Michael D Aleo1, Colleen M Doshna, Kimberly A Navetta.   

Abstract

The cataractogenic potential of the thiazolidinedione ciglitazone (CIG) was investigated in vivo and in vitro. In the rat, CIG caused a dose-dependent (30-300 mg/kg/day) increase in incidence and severity of nuclear cataract formation during a 3-month nonclinical safety assessment study. Potential mechanisms of toxicity were surveyed using whole rat lens explants exposed to CIG with or without various inhibitors of cataract formation. In vitro, CIG caused a concentration-(0.375-30 muM) and time-dependent (3-24 h) change in biochemical [ATP content or mitochondrial reduction of the tetrazolium dye 3-(4,5-dimethylthiazol-2-yl)-2,5-diphenyltetrazolium (MTT) and reduced glutathione (GSH) content] and morphometric (lens wet weight and clarity) markers of damage. Within 3 h of exposure, 7.5 muM CIG decreased lens ATP content 37 +/- 7% (percentage of difference from control, p < 0.05). After 24 h of exposure, lens ATP content, MTT reduction, and GSH content declined 57 +/- 5, 30 +/- 28, and 42 +/- 8%, respectively. Lens wet weight increased 17 +/- 4% with a concomitant decrement in lens clarity.
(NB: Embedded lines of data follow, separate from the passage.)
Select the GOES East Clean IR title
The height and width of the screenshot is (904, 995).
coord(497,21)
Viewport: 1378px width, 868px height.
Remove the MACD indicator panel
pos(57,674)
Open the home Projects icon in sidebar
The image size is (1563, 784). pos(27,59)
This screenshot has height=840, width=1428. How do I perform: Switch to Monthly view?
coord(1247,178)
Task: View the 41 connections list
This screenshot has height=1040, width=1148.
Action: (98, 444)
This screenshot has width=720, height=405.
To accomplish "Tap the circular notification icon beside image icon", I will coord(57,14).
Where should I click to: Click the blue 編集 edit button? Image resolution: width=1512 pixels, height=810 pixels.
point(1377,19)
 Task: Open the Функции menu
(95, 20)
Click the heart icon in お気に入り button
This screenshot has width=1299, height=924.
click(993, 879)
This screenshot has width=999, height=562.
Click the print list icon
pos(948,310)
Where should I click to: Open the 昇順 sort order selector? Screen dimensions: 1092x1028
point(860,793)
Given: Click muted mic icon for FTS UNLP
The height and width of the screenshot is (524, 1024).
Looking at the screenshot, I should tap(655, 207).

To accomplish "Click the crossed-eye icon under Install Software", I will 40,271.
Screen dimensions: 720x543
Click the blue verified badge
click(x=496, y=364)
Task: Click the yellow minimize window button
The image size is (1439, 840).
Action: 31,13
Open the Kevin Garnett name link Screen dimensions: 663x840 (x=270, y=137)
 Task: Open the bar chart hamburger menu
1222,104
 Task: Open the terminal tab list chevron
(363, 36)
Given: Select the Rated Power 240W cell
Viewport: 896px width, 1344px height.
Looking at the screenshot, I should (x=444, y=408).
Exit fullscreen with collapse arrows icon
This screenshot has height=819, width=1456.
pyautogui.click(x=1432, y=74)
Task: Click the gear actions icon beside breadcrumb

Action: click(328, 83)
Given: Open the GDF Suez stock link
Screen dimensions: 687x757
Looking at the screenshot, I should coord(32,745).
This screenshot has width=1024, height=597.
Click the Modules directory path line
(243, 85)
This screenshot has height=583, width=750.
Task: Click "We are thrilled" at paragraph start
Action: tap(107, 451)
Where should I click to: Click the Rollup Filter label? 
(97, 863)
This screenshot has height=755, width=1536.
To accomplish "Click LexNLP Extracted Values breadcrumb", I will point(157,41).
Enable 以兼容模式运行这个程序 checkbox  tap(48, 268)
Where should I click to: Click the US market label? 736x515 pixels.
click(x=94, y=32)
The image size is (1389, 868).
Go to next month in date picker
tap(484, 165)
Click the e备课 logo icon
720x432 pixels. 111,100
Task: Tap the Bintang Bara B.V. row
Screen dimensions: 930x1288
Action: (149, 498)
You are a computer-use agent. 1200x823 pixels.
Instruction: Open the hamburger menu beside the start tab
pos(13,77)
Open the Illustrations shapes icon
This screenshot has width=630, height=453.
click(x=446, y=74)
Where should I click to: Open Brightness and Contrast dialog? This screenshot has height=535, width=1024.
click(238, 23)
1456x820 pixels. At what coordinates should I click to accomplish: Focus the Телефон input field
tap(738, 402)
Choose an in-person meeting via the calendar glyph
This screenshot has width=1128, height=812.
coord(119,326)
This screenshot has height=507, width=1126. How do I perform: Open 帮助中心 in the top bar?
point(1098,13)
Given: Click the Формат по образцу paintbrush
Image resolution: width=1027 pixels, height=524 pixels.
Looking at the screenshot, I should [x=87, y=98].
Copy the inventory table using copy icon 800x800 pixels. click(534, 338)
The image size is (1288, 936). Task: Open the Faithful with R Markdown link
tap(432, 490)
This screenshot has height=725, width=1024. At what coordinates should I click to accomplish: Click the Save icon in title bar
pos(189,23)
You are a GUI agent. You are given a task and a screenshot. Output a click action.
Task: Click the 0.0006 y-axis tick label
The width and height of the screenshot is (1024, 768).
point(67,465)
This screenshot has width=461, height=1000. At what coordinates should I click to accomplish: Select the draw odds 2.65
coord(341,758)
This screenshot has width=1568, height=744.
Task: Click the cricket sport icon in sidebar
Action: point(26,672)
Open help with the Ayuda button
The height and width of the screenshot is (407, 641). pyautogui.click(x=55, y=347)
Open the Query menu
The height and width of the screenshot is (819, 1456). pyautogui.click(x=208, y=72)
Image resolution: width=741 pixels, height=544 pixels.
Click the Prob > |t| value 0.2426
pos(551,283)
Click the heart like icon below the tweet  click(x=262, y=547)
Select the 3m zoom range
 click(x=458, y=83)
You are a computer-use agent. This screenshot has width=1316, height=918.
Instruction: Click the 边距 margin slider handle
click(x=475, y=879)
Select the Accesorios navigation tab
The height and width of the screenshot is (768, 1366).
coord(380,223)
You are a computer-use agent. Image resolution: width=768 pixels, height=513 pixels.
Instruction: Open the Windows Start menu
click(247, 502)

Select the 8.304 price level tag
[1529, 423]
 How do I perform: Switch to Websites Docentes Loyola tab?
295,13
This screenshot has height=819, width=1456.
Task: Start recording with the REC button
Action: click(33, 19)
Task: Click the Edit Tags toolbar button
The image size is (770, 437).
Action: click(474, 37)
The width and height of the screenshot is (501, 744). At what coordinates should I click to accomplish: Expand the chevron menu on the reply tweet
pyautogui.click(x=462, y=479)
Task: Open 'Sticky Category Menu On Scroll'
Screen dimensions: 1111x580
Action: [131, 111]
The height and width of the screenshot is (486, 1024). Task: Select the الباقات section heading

Pretreating lenses with the mitochondrial calcium uniport inhibitor ruthenium red (RR) partially or fully protected lenses from toxicity. In contrast, the antioxidant dithiothreitol, aldose reductase inhibitor sorbinil, and selective cell-permeable calpain inhibitors [calpain II inhibitor and (2S,3S)-trans-epoxysuccinyl-l-leucylamido-3-methylbutane ethyl ester (E64d)] were ineffective in providing protection under the present testing conditions. Early and selective changes in lenticular ATP content and the partial or full protective effect of RR suggest that alterations in lens bioenergetics may play an important role in CIG-induced cataract formation. Lens explant cultures were successfully used to select two thiazolidinediones that lacked cataractogenic activity when evaluated in 3-month rat safety assessment studies.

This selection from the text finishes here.